To watch the status update live, pair the command with watch:

watch -n 1 redis-di describe

For a shorter overview, redis-di list prints a one-line summary of the pipeline, and redis-di get does the same for a single pipeline. See the redis-di describe reference page for details.

Start and stop a pipeline

Use redis-di stop to pause a running pipeline and redis-di start to resume it. Stopping a pipeline halts data processing without deleting the pipeline or its configuration, so you can start it again later from where it left off.

redis-di stop
redis-di start

Reset a pipeline

Use redis-di reset to return a pipeline to initial full-sync mode. This reloads a fresh snapshot of the source data and then resumes change data capture (CDC), which is useful when the source and target have drifted out of sync.

redis-di reset

Undeploy a pipeline

To remove a pipeline, use the redis-di delete command. This stops the pipeline and deletes it, along with its configuration and status, from RDI. The secrets you set for the pipeline are not affected.

redis-di delete <pipeline>

Because deleting a pipeline is destructive, the command asks for confirmation unless you add the --force option. If you omit the pipeline name, the default pipeline is deleted.

Wait for changes to complete

The commands that change a pipeline's state, namely deploy, delete, start, stop, reset, set-secret, and delete-secret, do not return as soon as the API accepts the request. By default, they wait for the pipeline to finish transitioning to the expected state, polling its status until it succeeds, reaches an error, or the --timeout (2 minutes by default) elapses. This is usually what you want: the command reflects the real outcome, so a script can rely on the change having taken effect and can fail fast if it did not.

In some cases, though, a pipeline needs several changes before it can transition to a healthy state, and waiting after each individual change would time out. The clearest example is rotating both the username and the password of a database: if you set only the username with the default --wait=true, the pipeline tries to reconnect with the new username and the old password, fails, and the command times out after two minutes with the pipeline in a broken state.

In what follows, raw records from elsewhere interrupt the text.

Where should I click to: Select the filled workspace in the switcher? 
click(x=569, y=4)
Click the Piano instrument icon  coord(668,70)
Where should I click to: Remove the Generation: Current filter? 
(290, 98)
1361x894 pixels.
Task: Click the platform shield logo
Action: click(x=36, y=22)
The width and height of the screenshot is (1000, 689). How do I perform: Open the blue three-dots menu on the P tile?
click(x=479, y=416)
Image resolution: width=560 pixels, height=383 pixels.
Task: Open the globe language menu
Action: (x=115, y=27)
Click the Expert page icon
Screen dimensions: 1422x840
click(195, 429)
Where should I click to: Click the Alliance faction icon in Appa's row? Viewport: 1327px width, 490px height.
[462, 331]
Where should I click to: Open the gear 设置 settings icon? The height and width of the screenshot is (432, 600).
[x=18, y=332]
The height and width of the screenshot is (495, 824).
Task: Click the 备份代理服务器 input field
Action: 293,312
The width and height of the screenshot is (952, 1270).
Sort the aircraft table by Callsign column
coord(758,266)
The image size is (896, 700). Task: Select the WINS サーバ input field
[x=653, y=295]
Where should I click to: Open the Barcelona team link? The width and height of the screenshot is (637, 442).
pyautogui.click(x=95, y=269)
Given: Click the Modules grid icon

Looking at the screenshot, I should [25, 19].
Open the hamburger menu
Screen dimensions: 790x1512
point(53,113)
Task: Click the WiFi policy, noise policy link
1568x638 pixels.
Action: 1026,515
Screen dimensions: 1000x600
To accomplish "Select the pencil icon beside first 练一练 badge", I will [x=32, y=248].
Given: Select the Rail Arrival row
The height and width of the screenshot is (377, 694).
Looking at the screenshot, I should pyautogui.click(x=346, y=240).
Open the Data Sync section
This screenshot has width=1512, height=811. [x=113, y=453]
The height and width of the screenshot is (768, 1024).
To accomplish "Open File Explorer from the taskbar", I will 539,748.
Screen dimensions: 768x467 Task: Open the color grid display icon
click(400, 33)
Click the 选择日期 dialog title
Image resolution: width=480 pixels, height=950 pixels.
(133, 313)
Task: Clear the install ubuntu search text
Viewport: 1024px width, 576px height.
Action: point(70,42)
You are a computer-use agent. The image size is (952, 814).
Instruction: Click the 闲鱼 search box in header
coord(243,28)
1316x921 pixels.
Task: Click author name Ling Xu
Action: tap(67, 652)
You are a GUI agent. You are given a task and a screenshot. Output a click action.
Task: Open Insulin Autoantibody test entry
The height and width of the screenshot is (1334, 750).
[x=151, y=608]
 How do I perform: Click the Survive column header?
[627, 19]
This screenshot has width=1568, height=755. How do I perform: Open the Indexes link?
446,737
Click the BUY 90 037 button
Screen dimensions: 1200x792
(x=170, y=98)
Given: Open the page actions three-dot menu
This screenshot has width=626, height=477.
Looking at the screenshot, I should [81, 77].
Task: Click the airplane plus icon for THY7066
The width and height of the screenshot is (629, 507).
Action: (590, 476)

To avoid this, set all the related secrets, or at least all of them except the last, with --wait=false, so the pipeline applies them together and only the final command waits for it to become healthy:

redis-di set-secret SOURCE_DB_USERNAME newUsername --wait=false
redis-di set-secret SOURCE_DB_PASSWORD newPassword

The same applies to any set of changes that are only valid together.